------ Data shown

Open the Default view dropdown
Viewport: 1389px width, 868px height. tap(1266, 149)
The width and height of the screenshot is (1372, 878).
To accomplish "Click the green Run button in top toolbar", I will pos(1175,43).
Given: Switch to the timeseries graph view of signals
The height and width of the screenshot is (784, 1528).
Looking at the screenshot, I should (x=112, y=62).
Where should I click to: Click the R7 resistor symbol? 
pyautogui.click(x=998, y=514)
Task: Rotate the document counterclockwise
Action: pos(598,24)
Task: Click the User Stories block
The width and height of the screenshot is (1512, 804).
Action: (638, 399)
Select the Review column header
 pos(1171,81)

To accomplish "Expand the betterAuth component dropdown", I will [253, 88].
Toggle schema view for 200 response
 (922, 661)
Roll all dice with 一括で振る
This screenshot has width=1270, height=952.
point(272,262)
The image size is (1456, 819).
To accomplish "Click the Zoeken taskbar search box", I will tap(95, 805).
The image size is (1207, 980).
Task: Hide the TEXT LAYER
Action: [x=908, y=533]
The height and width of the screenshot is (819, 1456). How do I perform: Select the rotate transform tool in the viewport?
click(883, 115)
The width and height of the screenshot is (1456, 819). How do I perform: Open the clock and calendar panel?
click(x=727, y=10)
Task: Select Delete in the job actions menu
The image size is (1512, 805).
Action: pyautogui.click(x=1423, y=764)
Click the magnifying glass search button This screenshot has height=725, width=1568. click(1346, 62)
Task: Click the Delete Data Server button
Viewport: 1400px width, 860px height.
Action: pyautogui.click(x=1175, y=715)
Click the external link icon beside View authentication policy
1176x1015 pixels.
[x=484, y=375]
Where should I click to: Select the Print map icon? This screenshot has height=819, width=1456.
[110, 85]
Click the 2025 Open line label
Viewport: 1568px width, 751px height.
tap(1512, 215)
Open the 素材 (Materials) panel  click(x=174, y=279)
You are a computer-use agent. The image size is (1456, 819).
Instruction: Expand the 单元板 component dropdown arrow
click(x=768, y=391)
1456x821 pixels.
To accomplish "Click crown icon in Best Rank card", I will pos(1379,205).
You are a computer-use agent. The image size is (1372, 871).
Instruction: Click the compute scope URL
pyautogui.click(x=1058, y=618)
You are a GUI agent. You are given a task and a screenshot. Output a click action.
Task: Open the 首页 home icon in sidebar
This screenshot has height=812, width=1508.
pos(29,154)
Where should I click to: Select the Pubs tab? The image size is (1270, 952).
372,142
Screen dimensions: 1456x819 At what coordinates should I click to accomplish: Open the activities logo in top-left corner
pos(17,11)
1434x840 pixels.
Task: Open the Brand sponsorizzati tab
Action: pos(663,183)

------------

(What you will do) Up to and including the final line of the data above, please copy every line exactly, starting from the one that contains "You are a computer-use agent. The image size is (1372, 871).".

(Task answer)
You are a computer-use agent. The image size is (1372, 871).
Instruction: Click the compute scope URL
pyautogui.click(x=1058, y=618)
You are a GUI agent. You are given a task and a screenshot. Output a click action.
Task: Open the 首页 home icon in sidebar
This screenshot has height=812, width=1508.
pos(29,154)
Where should I click to: Select the Pubs tab? The image size is (1270, 952).
372,142
Screen dimensions: 1456x819 At what coordinates should I click to accomplish: Open the activities logo in top-left corner
pos(17,11)
1434x840 pixels.
Task: Open the Brand sponsorizzati tab
Action: pos(663,183)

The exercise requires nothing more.